ECLI:NL:RBMAA:2011:BQ5811

Rechtbank Maastricht

Datum uitspraak
23 mei 2011
Publicatiedatum
5 april 2013
Zaaknummer
158805 / FA RK 11-175
Instantie
Rechtbank Maastricht
Type
Uitspraak
Rechtsgebied
Civiel recht; Personen- en familierecht
Procedures
  • Voorlopige voorziening
Vindplaatsen
  • Rechtspraak.nl
AI samenvatting door LexboostAutomatisch gegenereerd

Bevoegdheid rechtbank bij voorlopige voorzieningen in echtscheidingsprocedure

In deze zaak heeft de Rechtbank Maastricht op 23 mei 2011 uitspraak gedaan in een verzoek om voorlopige voorzieningen in het kader van een echtscheidingsprocedure. De verzoekster, vertegenwoordigd door mr. K.G.J. Verbong, had een verzoek ingediend om de man te verplichten tot het betalen van hogere alimentatiebedragen voor de kinderen, terwijl er al een eerdere beschikking was waarin de man was veroordeeld tot een lagere bijdrage. De rechtbank heeft vastgesteld dat de echtscheiding nog niet was ingeschreven, maar dat het hoger beroep van de vrouw niet gericht was tegen de echtscheiding zelf. Hierdoor was de hoofdzaak niet bij het gerechtshof aanhangig, wat betekende dat de rechtbank bevoegd bleef om voorlopige voorzieningen te treffen.

De rechtbank heeft echter geoordeeld dat het verzoek van de vrouw tot het treffen van voorlopige voorzieningen niet kon worden toegewezen. Dit was gebaseerd op de eerdere beschikking van 10 november 2010, waarin de man al was veroordeeld tot een onderhoudsbijdrage van € 175,- per maand voor de kinderen. De rechtbank concludeerde dat, omdat deze beschikking uitvoerbaar bij voorraad was, de vrouw zich had moeten wenden tot het hof om deze uitvoerbaar bij voorraadverklaring te schorsen. Aangezien de vrouw dit niet had gedaan, stond het de rechtbank niet vrij om de verzochte voorlopige voorzieningen te treffen.

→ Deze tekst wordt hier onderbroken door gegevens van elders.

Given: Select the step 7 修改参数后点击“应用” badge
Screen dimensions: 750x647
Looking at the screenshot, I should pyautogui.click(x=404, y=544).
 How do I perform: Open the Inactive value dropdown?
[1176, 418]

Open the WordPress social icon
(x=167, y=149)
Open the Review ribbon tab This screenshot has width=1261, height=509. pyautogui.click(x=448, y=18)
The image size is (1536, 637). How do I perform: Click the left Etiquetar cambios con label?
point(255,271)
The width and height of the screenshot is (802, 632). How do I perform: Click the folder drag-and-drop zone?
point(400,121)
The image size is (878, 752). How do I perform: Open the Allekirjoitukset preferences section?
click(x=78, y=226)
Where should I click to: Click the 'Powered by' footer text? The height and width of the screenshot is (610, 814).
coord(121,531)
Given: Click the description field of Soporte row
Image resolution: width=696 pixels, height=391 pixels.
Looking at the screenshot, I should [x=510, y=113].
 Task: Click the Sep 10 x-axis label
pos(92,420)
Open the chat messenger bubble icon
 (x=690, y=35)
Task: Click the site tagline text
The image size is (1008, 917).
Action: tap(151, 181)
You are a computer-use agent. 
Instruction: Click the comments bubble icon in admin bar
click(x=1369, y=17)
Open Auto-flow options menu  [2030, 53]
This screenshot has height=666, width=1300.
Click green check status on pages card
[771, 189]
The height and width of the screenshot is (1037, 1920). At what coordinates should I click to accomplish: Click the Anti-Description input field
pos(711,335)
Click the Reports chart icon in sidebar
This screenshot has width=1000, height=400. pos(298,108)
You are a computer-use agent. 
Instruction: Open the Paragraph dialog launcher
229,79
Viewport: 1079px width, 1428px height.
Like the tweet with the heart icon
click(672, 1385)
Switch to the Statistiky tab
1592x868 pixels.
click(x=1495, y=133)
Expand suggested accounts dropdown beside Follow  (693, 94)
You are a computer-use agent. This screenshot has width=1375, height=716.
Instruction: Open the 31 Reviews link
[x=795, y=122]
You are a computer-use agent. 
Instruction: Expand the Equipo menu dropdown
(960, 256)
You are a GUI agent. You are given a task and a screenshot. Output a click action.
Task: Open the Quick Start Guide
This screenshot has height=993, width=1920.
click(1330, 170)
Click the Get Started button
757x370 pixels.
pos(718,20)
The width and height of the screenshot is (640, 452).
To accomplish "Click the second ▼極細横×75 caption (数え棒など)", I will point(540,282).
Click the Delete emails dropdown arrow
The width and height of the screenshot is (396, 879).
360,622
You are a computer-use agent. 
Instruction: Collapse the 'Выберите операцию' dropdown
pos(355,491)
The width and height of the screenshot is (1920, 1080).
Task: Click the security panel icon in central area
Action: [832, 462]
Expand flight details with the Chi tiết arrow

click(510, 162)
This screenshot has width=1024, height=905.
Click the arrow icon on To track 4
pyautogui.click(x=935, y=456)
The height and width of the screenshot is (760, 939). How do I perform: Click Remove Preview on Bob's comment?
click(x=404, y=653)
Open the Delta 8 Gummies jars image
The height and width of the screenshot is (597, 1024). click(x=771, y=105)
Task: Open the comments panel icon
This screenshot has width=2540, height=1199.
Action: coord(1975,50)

De rechtbank heeft het verzoek van de vrouw tot het treffen van voorlopige voorzieningen afgewezen en vastgesteld dat er geen hogere voorziening openstond voor partijen. Dit besluit benadrukt de noodzaak voor partijen in echtscheidingsprocedures om zorgvuldig om te gaan met hun verzoeken en de juiste procedures te volgen, vooral wanneer er al eerdere uitspraken zijn gedaan.

Uitspraak

RECHTBANK MAASTRICHT
Sector Civiel
Zaaknummer: 158805 / FA RK 11-175
Voorlopige voorzieningen in de zaak tussen
verzoekster [verzoekster]
wonende te [adres]
advocaat mr. K.G.J. Verbong
en
wederpartij [verweerder]
wonende te [adres]
advocaat mr. R.R.J.W. Delsing.
Gezien het op 11 februari 2011 ingekomen verzoekschrift van de vrouw;
Gezien het op 12 mei 2011 ingekomen verweerschrift van de man, tevens inhoudende een zelfstandig verzoek tot het treffen van voorlopige voorzieningen;
Gelet op het verhandelde ter zitting met gesloten deuren op 13 mei 2011.
1. Beoordeling
In deze zaak gaat de rechtbank uit van de volgende feiten en omstandigheden.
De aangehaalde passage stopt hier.